Governance, Basis for a responsible management

The corporate governance of SAGESS is ensured by a Board of Directors and three Standing Committees, focusing respectively on financial (Financial Committee), operational (Operational management Committee) and control (Audit Committee) issues.

Working in a strict regulatory framework and under the control of the French government, corporate governance of this kind is one of the key factors in ensuring stakeholder confidence, and as such plays an integral role in the creation of SAGESS value. For this reason, our governance focuses on consultation, in order to reconcile the different visions inherent to our line of business.

SAGESS Board of Directors thus consists of 13 members, each elected for a term of 5 years, representing the main Companies in the oil sector.

Because of their respective core businesses, these companies – whether they are independent oil companies or the oil subsidiaries of major retailers – are characterised by their widely diverging interests and approaches.To prevent any risk of malfunction related to this situation, the choice of the representatives of these companies to the Board of Directors therefore always focuses on their quality and skills.In addition, three representatives of the key supervisory ministries (those for the custom, economy and energy administrations) attend (without voting rights) Board meetings. In this way, discussions within the Board of Directors focus on efficiency, productivity and security of supply, so that SAGESS can fulfil its mission dedicated to public interest.

In addition, the various standing committees have in-depth knowledge of the operation of the SAGESS and are thereby capable of properly addressing the issues in advance of Board meetings.Their participation thus improves the accuracy and transparency of all the data published by SAGESS.

Among them, the Audit Committee, which was established in 2009, assists the Board in more specific matters when reviewing the annual and half-yearly accounts, in choosing statutory auditors, as well as during discussions with the auditors and with the various departments of the company. As part of the overall review of the SAGESS internal control system, three meetings were held in 2016, during which the independance of SAGESS external auditors, the set-up of SAGESS Board rules of procedures, the monitoring of LSF[1] action plans, the progress of the implementation of SAGESS sustainable development action plan as well as its corporate governance were analysed in particular. The Audit Committee effectively contributes to the transparency of the operation of SAGESS.
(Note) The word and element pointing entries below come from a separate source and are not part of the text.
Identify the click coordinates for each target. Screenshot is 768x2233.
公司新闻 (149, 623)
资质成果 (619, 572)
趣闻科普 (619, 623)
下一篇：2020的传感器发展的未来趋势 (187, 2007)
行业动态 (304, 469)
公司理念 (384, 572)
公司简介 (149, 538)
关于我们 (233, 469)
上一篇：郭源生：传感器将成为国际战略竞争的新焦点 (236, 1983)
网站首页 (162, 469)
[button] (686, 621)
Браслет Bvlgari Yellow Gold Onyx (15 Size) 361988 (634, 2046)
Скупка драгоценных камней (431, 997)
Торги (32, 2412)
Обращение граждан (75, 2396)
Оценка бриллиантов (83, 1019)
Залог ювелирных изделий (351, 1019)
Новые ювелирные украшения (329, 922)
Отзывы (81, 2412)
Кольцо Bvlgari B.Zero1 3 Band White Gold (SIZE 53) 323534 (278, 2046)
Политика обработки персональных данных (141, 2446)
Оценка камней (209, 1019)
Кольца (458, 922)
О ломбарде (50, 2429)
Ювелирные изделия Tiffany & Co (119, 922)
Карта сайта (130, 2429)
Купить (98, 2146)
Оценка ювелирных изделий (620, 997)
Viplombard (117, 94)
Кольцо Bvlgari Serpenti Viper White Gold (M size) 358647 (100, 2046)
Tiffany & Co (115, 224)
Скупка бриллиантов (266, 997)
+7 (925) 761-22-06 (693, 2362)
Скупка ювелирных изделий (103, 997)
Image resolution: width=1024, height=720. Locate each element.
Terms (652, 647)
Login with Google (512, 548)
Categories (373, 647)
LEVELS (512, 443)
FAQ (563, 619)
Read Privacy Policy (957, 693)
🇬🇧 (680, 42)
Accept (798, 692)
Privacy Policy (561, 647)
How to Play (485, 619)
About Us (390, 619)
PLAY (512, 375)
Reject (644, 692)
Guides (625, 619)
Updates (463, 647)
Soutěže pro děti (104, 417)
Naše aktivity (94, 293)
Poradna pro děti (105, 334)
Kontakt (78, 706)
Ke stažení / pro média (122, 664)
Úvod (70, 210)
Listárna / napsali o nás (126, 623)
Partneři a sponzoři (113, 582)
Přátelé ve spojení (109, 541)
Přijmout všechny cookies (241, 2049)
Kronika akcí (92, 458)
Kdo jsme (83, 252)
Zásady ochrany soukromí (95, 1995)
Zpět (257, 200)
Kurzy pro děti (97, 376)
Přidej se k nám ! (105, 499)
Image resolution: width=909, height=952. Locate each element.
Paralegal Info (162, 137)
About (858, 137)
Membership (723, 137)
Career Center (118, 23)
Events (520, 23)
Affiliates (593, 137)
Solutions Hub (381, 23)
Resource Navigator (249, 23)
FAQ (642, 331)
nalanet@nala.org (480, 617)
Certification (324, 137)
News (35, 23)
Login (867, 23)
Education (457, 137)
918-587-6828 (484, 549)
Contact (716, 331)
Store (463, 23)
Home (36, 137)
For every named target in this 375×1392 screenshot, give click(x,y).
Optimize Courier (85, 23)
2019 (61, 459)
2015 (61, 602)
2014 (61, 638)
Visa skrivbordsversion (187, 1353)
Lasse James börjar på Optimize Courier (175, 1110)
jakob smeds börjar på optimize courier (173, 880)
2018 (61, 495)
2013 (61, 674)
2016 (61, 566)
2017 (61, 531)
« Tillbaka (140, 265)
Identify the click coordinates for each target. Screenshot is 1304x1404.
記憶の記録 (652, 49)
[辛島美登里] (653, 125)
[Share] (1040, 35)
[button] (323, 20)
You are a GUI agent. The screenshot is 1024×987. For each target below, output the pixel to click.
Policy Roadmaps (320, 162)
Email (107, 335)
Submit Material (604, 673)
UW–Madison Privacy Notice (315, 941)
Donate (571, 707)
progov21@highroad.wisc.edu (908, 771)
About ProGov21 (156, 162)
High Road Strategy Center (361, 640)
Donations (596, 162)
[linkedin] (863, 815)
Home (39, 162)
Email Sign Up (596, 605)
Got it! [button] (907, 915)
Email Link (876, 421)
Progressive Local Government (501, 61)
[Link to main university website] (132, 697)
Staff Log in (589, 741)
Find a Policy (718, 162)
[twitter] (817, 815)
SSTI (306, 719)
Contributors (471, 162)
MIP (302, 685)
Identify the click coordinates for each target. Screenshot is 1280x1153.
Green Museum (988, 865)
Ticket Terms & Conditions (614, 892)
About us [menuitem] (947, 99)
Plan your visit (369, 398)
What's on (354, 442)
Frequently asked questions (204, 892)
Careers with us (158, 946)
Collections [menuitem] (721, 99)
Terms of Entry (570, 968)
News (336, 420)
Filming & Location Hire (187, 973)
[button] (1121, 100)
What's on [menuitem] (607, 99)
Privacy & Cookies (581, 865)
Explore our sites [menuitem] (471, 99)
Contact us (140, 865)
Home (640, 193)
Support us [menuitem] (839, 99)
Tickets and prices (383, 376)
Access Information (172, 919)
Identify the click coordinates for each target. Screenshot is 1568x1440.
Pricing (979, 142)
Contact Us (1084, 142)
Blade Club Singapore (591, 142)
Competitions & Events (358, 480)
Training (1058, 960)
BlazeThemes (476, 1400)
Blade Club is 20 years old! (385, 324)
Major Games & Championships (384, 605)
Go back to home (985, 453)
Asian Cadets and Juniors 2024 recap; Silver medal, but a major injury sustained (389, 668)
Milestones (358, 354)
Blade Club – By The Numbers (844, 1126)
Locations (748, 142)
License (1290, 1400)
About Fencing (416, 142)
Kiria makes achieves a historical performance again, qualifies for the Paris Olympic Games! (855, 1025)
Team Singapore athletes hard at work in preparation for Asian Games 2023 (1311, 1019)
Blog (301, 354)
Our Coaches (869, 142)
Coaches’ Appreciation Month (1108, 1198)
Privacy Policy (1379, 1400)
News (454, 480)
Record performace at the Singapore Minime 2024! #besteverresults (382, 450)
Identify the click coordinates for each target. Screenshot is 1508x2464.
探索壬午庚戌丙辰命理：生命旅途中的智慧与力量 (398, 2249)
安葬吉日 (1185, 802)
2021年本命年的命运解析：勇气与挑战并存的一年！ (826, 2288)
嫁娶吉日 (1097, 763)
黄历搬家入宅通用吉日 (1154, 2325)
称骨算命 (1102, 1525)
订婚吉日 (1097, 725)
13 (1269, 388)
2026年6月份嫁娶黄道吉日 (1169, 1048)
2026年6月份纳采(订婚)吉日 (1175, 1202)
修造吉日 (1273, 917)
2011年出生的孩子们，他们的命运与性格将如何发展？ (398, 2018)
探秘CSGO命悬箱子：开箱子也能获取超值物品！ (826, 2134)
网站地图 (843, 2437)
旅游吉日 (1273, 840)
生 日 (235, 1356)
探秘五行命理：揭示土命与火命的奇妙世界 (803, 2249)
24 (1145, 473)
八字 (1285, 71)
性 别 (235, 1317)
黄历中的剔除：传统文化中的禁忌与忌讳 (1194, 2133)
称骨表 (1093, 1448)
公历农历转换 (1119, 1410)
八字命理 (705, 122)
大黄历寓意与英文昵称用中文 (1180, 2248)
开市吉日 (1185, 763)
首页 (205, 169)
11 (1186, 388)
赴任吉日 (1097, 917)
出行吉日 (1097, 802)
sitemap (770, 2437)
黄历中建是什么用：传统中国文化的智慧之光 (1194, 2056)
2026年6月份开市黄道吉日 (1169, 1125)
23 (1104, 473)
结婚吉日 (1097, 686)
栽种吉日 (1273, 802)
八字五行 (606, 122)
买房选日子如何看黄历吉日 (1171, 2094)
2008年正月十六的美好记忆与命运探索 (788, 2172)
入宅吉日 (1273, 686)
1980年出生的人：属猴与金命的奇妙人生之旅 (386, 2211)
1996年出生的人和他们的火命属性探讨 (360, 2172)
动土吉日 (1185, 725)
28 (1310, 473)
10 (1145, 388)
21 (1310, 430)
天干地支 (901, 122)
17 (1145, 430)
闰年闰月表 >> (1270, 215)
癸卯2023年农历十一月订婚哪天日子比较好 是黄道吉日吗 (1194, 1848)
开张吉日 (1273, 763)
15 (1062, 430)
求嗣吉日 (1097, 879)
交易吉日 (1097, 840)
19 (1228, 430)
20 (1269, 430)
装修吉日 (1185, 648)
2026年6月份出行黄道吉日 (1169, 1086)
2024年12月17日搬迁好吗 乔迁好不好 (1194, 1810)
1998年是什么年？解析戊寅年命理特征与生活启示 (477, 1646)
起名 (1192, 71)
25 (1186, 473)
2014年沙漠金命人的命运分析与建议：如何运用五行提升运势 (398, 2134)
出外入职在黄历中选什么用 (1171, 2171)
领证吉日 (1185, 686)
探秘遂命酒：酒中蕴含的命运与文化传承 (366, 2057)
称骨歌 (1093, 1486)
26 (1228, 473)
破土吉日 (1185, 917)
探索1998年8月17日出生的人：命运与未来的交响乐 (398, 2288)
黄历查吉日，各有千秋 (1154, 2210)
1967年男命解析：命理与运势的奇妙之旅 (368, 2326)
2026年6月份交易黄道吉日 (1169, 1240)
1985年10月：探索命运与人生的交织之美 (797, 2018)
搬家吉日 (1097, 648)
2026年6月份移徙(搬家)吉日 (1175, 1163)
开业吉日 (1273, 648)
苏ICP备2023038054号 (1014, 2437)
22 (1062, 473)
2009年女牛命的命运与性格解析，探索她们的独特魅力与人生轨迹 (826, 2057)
SAGESS Board rules of procedure's unanimously approved in March 2014 :

SAGESS Board has established its rules and procedures (which includes a Director's charter) to set out its responsibilities and mission. It is made of the following chapters:

  • Key references in the rules and procedures preamble to:
    • Director's charter (Directors rights and duties)
    • SAGESS code of conduct
  • Organization of Board's meeting
  • Information needed by the Directors and their duties
  • Board's juridiction
  • Annuel rating by the Board of its operating procedures
  • Key roles of :
    • SAGESS CEO and President
    • SAGESS Vice-President
    • Board's Committee (Operational management Committee, Financial Committee, Audit Committee and CSR Committee)

Finally, instances of the attention given by SAGESS to Sustainable Development issues can also be seen at the highest level of the company.The creation in 2013 of a Sustainable Development committee, including specialists from the various stakeholders as decided by the Board of Directors on 31 August 2012, underlined the intention to make CSR central to SAGESS’ strategic initiative. this comittee meets twice a year to review the annual objectives and the Sustainable Development report and then to follow the annual improvments and progess.